WHAT YOU WILL DO:
Whatever the records contain, reproduce all of them exactly.

EXTRACTED INFORMATION:
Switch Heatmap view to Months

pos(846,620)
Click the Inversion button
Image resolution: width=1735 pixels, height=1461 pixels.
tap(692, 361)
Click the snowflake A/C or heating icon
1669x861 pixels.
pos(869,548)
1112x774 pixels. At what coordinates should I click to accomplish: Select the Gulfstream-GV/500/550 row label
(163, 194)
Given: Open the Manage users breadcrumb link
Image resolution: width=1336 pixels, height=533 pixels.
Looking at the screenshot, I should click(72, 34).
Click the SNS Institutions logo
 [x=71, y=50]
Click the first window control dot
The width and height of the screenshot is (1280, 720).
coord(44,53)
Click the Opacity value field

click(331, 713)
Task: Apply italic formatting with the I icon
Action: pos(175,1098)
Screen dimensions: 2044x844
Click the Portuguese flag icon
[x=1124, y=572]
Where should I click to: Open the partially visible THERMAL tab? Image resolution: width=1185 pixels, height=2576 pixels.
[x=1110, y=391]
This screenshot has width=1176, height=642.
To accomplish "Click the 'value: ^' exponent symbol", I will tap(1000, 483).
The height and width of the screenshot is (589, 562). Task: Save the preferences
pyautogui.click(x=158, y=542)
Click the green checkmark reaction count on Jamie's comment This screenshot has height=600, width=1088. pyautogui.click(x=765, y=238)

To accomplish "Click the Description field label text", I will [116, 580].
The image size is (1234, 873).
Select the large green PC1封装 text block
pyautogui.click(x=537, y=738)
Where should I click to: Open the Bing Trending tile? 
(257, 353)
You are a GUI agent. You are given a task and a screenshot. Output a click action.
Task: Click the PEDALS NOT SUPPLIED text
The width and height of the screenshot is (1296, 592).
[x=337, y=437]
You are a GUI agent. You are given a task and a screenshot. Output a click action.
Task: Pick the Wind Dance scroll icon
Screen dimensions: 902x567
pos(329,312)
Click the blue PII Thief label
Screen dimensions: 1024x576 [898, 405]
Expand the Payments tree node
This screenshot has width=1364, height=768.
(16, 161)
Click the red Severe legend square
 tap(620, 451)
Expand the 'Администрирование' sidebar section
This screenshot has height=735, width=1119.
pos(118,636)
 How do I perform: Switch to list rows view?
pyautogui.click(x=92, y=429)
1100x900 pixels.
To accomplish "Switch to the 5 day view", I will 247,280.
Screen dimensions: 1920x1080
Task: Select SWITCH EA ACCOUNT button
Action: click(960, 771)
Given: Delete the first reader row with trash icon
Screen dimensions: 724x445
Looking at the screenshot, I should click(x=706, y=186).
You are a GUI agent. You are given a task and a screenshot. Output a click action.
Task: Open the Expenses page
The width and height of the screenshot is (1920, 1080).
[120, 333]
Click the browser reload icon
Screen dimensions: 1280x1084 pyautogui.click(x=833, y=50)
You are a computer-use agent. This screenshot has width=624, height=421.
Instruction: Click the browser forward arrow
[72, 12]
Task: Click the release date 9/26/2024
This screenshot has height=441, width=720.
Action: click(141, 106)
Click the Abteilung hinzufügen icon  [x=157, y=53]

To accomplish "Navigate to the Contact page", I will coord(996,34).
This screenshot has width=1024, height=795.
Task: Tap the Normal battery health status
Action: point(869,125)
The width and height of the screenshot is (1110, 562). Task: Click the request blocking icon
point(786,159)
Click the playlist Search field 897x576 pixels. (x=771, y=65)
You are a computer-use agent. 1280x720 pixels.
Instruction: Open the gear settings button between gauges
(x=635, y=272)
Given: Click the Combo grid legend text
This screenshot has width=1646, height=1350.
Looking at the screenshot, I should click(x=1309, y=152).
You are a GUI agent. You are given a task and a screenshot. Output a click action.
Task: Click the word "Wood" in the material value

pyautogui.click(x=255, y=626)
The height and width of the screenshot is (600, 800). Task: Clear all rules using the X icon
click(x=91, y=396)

SOLVED PROBLEM:
Switch Heatmap view to Months

pos(846,620)
Click the Inversion button
Image resolution: width=1735 pixels, height=1461 pixels.
tap(692, 361)
Click the snowflake A/C or heating icon
1669x861 pixels.
pos(869,548)
1112x774 pixels. At what coordinates should I click to accomplish: Select the Gulfstream-GV/500/550 row label
(163, 194)
Given: Open the Manage users breadcrumb link
Image resolution: width=1336 pixels, height=533 pixels.
Looking at the screenshot, I should click(72, 34).
Click the SNS Institutions logo
 [x=71, y=50]
Click the first window control dot
The width and height of the screenshot is (1280, 720).
coord(44,53)
Click the Opacity value field

click(331, 713)
Task: Apply italic formatting with the I icon
Action: pos(175,1098)
Screen dimensions: 2044x844
Click the Portuguese flag icon
[x=1124, y=572]
Where should I click to: Open the partially visible THERMAL tab? Image resolution: width=1185 pixels, height=2576 pixels.
[x=1110, y=391]
This screenshot has width=1176, height=642.
To accomplish "Click the 'value: ^' exponent symbol", I will tap(1000, 483).
The height and width of the screenshot is (589, 562). Task: Save the preferences
pyautogui.click(x=158, y=542)
Click the green checkmark reaction count on Jamie's comment This screenshot has height=600, width=1088. pyautogui.click(x=765, y=238)

To accomplish "Click the Description field label text", I will [116, 580].
The image size is (1234, 873).
Select the large green PC1封装 text block
pyautogui.click(x=537, y=738)
Where should I click to: Open the Bing Trending tile? 
(257, 353)
You are a GUI agent. You are given a task and a screenshot. Output a click action.
Task: Click the PEDALS NOT SUPPLIED text
The width and height of the screenshot is (1296, 592).
[x=337, y=437]
You are a GUI agent. You are given a task and a screenshot. Output a click action.
Task: Pick the Wind Dance scroll icon
Screen dimensions: 902x567
pos(329,312)
Click the blue PII Thief label
Screen dimensions: 1024x576 [898, 405]
Expand the Payments tree node
This screenshot has width=1364, height=768.
(16, 161)
Click the red Severe legend square
 tap(620, 451)
Expand the 'Администрирование' sidebar section
This screenshot has height=735, width=1119.
pos(118,636)
 How do I perform: Switch to list rows view?
pyautogui.click(x=92, y=429)
1100x900 pixels.
To accomplish "Switch to the 5 day view", I will 247,280.
Screen dimensions: 1920x1080
Task: Select SWITCH EA ACCOUNT button
Action: click(960, 771)
Given: Delete the first reader row with trash icon
Screen dimensions: 724x445
Looking at the screenshot, I should click(x=706, y=186).
You are a GUI agent. You are given a task and a screenshot. Output a click action.
Task: Open the Expenses page
The width and height of the screenshot is (1920, 1080).
[120, 333]
Click the browser reload icon
Screen dimensions: 1280x1084 pyautogui.click(x=833, y=50)
You are a computer-use agent. This screenshot has width=624, height=421.
Instruction: Click the browser forward arrow
[72, 12]
Task: Click the release date 9/26/2024
This screenshot has height=441, width=720.
Action: click(141, 106)
Click the Abteilung hinzufügen icon  [x=157, y=53]

To accomplish "Navigate to the Contact page", I will coord(996,34).
This screenshot has width=1024, height=795.
Task: Tap the Normal battery health status
Action: point(869,125)
The width and height of the screenshot is (1110, 562). Task: Click the request blocking icon
point(786,159)
Click the playlist Search field 897x576 pixels. (x=771, y=65)
You are a computer-use agent. 1280x720 pixels.
Instruction: Open the gear settings button between gauges
(x=635, y=272)
Given: Click the Combo grid legend text
This screenshot has width=1646, height=1350.
Looking at the screenshot, I should click(x=1309, y=152).
You are a GUI agent. You are given a task and a screenshot. Output a click action.
Task: Click the word "Wood" in the material value

pyautogui.click(x=255, y=626)
The height and width of the screenshot is (600, 800). Task: Clear all rules using the X icon
click(x=91, y=396)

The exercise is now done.